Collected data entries
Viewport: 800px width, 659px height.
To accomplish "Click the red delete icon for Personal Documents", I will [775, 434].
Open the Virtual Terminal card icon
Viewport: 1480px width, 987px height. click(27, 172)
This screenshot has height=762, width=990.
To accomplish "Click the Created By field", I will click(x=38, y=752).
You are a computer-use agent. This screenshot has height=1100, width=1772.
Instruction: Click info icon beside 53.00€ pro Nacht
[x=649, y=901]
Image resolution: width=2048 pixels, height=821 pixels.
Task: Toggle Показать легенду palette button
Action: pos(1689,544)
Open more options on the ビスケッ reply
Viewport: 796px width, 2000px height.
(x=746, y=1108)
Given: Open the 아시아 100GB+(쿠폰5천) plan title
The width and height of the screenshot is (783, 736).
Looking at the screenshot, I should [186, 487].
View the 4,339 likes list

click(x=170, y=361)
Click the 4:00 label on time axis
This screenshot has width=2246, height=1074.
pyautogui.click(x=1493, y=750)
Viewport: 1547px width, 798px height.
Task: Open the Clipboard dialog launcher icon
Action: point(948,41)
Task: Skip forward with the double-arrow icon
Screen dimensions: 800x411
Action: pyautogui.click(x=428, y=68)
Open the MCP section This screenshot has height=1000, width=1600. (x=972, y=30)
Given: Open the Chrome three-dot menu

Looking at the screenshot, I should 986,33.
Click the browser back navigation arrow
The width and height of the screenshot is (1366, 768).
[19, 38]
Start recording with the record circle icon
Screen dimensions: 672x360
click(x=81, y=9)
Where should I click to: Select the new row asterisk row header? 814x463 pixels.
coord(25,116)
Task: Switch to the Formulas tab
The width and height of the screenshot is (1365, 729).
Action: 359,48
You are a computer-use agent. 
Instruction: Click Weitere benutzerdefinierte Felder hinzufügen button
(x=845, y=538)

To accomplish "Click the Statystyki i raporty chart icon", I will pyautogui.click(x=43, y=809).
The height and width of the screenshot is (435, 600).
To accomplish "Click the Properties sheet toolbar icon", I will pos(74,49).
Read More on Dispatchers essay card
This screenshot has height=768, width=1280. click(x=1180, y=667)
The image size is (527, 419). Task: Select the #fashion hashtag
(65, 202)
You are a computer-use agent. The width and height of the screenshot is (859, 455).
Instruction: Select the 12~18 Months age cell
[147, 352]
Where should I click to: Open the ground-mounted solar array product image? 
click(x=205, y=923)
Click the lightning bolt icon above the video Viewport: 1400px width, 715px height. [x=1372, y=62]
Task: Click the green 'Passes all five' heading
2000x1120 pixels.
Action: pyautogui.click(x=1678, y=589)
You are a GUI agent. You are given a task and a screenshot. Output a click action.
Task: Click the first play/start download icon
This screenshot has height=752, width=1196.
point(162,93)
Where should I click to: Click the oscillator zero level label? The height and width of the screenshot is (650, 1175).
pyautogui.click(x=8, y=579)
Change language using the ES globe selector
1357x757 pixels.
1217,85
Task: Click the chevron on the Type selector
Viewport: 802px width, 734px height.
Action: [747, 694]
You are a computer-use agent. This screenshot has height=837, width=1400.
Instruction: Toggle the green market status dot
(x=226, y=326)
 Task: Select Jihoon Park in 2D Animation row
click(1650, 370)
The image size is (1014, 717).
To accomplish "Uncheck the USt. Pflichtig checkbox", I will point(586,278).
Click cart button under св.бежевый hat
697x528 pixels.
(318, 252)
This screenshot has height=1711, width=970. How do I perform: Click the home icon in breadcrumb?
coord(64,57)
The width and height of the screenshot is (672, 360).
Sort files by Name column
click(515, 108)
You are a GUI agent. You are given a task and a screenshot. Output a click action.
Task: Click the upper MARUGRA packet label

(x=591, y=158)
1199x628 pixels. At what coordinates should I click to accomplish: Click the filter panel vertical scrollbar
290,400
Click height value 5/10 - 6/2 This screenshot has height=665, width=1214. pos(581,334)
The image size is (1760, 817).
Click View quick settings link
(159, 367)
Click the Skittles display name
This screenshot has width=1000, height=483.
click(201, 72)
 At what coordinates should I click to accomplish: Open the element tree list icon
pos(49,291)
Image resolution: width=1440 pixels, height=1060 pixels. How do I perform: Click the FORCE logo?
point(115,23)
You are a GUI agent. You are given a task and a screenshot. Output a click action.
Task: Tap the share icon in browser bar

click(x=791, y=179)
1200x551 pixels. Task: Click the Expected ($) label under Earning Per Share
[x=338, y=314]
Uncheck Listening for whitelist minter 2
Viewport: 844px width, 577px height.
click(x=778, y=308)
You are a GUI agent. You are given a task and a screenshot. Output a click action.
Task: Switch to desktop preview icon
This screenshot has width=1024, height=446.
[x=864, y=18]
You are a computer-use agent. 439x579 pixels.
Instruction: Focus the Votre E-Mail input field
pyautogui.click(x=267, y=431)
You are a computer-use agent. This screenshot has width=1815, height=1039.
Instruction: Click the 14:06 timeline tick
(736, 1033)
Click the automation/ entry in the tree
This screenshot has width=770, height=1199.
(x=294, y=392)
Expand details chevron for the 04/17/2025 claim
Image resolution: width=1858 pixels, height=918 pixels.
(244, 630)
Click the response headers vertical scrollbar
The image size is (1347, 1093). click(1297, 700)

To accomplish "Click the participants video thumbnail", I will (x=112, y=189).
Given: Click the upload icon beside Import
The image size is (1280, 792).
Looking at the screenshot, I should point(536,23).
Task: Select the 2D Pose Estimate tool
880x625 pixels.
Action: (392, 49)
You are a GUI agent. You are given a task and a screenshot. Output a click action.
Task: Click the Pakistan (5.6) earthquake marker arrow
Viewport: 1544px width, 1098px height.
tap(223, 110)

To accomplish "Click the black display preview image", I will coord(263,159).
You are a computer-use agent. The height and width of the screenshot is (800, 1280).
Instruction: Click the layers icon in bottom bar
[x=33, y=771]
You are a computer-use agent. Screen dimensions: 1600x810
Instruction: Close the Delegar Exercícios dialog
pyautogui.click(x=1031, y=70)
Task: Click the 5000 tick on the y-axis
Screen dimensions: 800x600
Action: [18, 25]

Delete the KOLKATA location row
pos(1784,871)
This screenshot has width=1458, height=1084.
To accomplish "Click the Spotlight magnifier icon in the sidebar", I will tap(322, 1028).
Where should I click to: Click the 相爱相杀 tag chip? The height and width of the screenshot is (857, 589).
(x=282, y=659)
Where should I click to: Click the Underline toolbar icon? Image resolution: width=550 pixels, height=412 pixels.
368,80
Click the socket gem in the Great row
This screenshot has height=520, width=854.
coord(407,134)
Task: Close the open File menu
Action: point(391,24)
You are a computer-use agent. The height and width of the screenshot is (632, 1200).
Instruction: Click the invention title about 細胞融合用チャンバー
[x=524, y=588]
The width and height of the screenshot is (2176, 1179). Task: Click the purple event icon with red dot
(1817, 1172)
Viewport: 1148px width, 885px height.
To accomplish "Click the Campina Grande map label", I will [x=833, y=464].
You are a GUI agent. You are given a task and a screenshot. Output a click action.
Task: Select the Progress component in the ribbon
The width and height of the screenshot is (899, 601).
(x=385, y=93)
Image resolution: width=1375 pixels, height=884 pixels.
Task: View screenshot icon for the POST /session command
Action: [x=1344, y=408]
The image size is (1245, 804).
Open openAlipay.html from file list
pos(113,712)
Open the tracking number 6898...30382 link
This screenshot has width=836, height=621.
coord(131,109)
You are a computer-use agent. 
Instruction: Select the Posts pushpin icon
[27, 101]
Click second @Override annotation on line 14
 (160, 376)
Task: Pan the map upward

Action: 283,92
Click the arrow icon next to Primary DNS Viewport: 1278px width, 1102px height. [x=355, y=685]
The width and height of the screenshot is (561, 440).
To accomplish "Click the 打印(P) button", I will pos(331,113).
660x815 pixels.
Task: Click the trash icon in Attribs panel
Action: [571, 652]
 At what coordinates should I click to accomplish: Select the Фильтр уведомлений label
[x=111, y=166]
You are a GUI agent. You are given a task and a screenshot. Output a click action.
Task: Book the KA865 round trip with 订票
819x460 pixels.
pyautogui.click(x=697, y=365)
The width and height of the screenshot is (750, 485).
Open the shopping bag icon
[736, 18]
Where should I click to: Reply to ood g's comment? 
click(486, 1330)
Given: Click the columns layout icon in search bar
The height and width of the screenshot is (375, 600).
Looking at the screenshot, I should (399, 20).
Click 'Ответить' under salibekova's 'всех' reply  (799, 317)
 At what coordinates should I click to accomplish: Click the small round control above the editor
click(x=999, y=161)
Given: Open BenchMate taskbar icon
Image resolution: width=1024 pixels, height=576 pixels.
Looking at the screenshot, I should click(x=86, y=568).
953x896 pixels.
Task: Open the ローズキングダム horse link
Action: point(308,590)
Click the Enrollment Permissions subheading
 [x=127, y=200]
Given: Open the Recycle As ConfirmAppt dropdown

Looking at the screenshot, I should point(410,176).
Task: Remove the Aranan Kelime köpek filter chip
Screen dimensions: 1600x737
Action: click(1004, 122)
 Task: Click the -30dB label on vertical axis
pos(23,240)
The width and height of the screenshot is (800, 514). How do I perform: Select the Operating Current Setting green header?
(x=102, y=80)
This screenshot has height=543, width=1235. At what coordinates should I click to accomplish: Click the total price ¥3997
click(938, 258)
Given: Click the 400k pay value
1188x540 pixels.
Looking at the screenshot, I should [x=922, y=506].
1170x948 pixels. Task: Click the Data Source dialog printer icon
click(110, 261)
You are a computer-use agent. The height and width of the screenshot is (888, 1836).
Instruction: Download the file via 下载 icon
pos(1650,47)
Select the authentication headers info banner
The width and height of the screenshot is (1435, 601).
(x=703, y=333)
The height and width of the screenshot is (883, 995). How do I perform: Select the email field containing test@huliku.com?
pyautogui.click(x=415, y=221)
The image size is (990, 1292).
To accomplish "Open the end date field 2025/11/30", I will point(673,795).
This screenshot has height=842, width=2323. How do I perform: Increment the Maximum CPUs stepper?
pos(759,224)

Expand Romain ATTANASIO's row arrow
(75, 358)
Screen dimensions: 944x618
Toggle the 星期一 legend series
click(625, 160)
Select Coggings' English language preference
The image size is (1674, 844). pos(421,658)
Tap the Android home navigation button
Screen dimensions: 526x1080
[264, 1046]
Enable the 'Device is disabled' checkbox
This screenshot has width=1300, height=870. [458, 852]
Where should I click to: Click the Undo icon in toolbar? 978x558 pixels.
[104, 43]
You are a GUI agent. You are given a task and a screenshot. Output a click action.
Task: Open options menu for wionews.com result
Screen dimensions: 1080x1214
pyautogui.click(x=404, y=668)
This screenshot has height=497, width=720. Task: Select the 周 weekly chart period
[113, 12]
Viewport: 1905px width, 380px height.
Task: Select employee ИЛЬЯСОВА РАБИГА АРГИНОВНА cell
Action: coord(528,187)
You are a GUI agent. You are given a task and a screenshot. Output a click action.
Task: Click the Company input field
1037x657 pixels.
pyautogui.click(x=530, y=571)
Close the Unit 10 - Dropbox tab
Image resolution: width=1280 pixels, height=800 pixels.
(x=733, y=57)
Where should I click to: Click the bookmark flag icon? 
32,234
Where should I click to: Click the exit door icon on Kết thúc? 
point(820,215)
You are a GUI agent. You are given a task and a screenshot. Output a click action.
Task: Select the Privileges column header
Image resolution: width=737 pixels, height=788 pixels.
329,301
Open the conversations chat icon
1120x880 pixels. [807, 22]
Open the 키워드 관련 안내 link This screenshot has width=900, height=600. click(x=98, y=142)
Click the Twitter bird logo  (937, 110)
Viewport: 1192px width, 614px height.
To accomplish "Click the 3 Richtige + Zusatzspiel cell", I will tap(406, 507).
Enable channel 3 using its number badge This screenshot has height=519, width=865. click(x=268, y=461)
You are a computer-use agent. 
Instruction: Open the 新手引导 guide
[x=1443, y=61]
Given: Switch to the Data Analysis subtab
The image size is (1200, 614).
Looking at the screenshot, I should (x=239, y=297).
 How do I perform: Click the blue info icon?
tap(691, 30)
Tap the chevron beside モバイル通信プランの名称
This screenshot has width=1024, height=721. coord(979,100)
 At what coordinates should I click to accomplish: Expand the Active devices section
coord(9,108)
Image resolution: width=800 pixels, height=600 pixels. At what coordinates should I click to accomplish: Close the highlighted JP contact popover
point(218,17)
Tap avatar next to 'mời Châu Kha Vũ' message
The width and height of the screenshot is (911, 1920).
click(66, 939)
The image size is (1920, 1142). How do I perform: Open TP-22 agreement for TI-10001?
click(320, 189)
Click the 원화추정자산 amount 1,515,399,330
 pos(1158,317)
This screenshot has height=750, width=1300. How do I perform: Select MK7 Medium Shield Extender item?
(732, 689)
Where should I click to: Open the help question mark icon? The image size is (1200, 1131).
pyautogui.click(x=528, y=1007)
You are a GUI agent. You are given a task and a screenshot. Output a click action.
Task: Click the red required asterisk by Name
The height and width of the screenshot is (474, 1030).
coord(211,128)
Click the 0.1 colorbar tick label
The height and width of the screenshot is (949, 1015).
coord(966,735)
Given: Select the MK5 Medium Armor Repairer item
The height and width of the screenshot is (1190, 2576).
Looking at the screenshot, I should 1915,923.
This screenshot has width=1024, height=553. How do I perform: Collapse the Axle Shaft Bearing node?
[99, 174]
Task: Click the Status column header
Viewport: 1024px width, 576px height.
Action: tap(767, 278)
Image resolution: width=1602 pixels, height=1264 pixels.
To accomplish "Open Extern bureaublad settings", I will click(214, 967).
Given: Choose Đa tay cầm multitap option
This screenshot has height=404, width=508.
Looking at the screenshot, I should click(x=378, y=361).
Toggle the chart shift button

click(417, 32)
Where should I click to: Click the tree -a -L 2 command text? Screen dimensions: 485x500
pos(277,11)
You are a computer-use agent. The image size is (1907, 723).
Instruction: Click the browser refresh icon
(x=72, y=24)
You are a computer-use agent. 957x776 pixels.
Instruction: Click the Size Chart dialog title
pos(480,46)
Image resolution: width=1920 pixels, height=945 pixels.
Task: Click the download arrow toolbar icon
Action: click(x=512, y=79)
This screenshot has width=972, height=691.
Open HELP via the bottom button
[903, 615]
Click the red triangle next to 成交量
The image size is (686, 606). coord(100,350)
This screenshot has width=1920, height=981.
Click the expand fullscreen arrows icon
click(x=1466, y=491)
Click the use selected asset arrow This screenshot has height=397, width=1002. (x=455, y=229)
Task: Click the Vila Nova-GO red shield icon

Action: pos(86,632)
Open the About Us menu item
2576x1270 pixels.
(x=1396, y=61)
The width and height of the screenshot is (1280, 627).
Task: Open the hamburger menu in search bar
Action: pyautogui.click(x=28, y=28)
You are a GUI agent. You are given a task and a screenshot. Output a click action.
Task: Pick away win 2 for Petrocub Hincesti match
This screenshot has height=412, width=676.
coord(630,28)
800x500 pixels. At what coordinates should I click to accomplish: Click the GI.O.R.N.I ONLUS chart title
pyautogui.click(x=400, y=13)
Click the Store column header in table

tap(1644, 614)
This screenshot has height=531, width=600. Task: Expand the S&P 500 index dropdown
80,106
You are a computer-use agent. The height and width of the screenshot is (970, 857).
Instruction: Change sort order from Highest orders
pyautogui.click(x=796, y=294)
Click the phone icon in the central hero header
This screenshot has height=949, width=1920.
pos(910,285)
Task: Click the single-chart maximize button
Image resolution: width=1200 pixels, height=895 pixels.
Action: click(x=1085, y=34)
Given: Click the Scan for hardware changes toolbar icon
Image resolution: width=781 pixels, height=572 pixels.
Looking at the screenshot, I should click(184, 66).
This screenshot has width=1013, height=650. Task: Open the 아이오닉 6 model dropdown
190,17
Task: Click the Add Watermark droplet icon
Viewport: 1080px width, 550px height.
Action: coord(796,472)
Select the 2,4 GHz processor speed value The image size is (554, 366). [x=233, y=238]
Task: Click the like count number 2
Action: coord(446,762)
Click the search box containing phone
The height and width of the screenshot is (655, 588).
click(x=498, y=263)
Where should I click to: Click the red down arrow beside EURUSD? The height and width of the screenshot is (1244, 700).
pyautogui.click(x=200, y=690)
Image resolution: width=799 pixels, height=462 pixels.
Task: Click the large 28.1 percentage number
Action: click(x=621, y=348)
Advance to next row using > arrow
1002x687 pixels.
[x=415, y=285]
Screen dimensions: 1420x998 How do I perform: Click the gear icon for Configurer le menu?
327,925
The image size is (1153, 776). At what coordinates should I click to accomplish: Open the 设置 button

• **Work to complete**:
Your task is to return each line of the data above that contains the string "video".

• **Output of the exercise**:
Click the lightning bolt icon above the video Viewport: 1400px width, 715px height. [x=1372, y=62]
To accomplish "Click the participants video thumbnail", I will (x=112, y=189).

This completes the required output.